Sind jetzt wirklich schon vier Jahre vergangen seit dem letzten Album? Jedenfalls klingt das neue so als wär kein Tag vergangen. Erneut wird hier ein ruheloses Garage-Feuerwerk von der Leine gelassen. Ohne den perkussiven Wahnsinn des Vorgängers zwar, dafür mit einem zunehmend melancholischen Unterton und gesteigertem R’n’B-Faktor ausgestattet. Immer noch verdammt gut.
Die aktuelle EP der Elektro-/Garagepunk-Formation aus Los Angeles ist mal wieder ein ausgesprochen spaßiger Volltreffer geworden. Mit sechs Songs in weniger als zehn Minuten lässt sich das in einem Schluck weghören wie eine stärker Noise-orientierte Variante von S.B.F. oder Race Car.
In meinen Augen vermochten es die bisherigen Veröffentlichungen der Straight Arrows aus Sydney nicht so recht aus dem unüberschaubaren Sumpf von soliden aber uninspirierten Garagenbands herauszustechen. Ganz anders ist das auf ihrer neuesten 7″, auf der sie zwar ebenfalls das Rad nicht neu erfinden, dafür aber songmäßig zwei mal voll ins Schwarze treffen.

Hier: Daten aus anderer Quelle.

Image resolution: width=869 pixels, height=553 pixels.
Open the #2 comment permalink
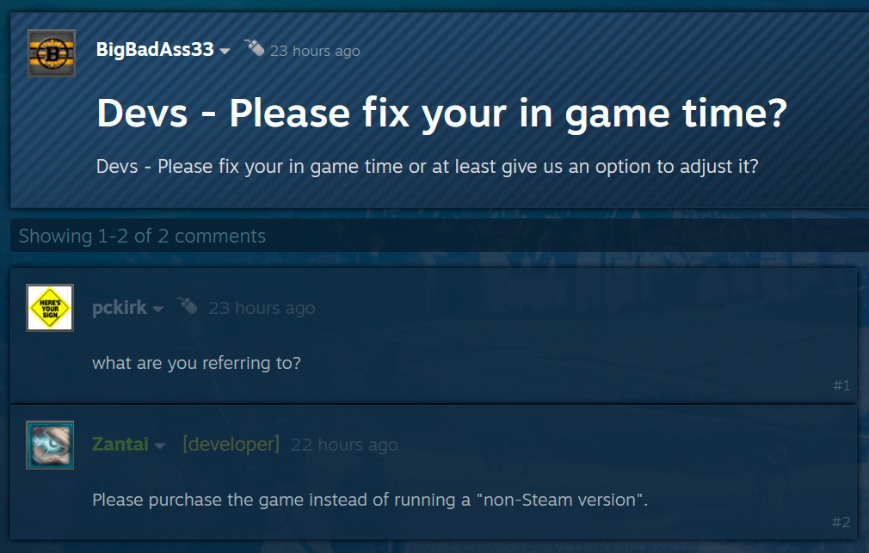click(841, 522)
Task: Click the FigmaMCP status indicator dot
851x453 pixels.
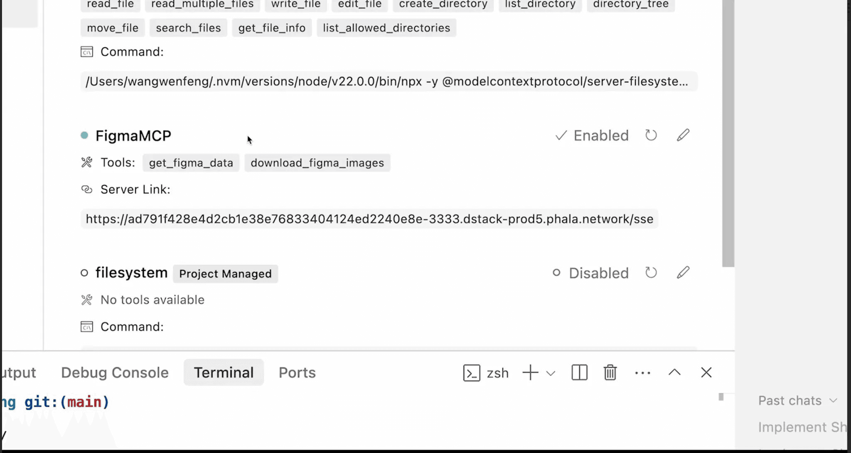Action: click(84, 135)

Gleich noch mal sehr netter Synthpunk. Die Deletions aus Harrisburg, Pennsylvania tauchten hier ja schon mal mit ihrem letzten Langspieler Hungers auf. Ihr neues Tape behält dessen verschrobenen LoFi-Charme aufrecht und hat nach wie vor etwas von Digital Leather oder frühen The Faint, bringt darüber hinaus aber auch einen gewissen Garagenfaktor mit.
Auf Album numero fünf setzen die texanischen Punks um Mark Ryan (Radioactivity, Marked Men) die Entwicklung des letzten Langspielers fort. Weniger Garagenlärm, dafür jede Menge pulsierender Synth- und Elektropunk. Wie immer eine runde Sache.
Mal wieder was neues von der Ein-Mann-Band aus Minneapolis, deren kaputte Furzgeräusche ich im Laufe der vergangenen ein, zwei Jahre liebgewonnen hab wie kaum was anderes. Auch das neue Minialbum glänzt mit mehr vom gleichen: Zehn zeitlose Evergreens aus anspruchsvollem Garagepunk, ein Fest für musikalische Feinschmecker.
Gleich zwei neue Veröffentlichungen haben Rik & The Pigs aus Olympia, Washington in den vergangenen Wochen auf uns losgelassen. Die Blue Jean Queen 7″ kommt dabei aus dem guten Hause Feel It Records und die Mini-LP A Child’s Gator vom Garage-Qualitätslabel Total Punk Records. Wie gewohnt gibt’s hochentflammbaren Garage-Rock’n’Roll auf die Ohren, der sich schamlos aus der 77er Grabbelkiste bedient und vereinzelt auch mal powerpoppige Zwischentöne zulässt.
Ach je, wie soll ich das denn schon wieder beschreiben? Okay… der Tellerrand von Patty aus Oakland reicht von postpunkigem Garagenzeug á la Parquet Courts oder Uranium Club auf der einen Seite – hin zu einem eklektischen Mix aus Post-Reunion Mission Of Burma meets Minutemen meets Shudder To Think auf der anderen.Irgendwo im Chaos versteckt kann man auch noch etwas Devo und B52’s ausmachen. Klingt gut? Klingt gut.
Die fluffigen Synth-Garagenvibes auf diesem schnieken Tape kamen mir auf Anhieb bekannt vor und ausnahmsweise lag ich mit meiner Vermutung sogar richtig: Wir haben es hier mit einer weiteren – diesmal etwas Synth-lastigeren – Band um S.B.F.- und Race Car-Frontmann Raymond Schmidt zu tun. Ihre erste EP enthält den Audiomitschnitt ihrer ziemlich geilen Performance bei Highland Park TV, die es auch als Video zu begutachten gibt. Die müssten bei uns mal zusammen mit Puff! auf Tour gehen.
Bei Fernando And The Teenage Narcs handelt es sich um nicht weniger als das Soloprojekt von Vinny Vaguess, besser bekannt aus seiner Band Vaguess. Auf seiner bereits zweiten EP in diesem Jahr gibt es mal wieder den erwartungsgemäß geilen, wunderbar beschädigten Garage Punk zu hören.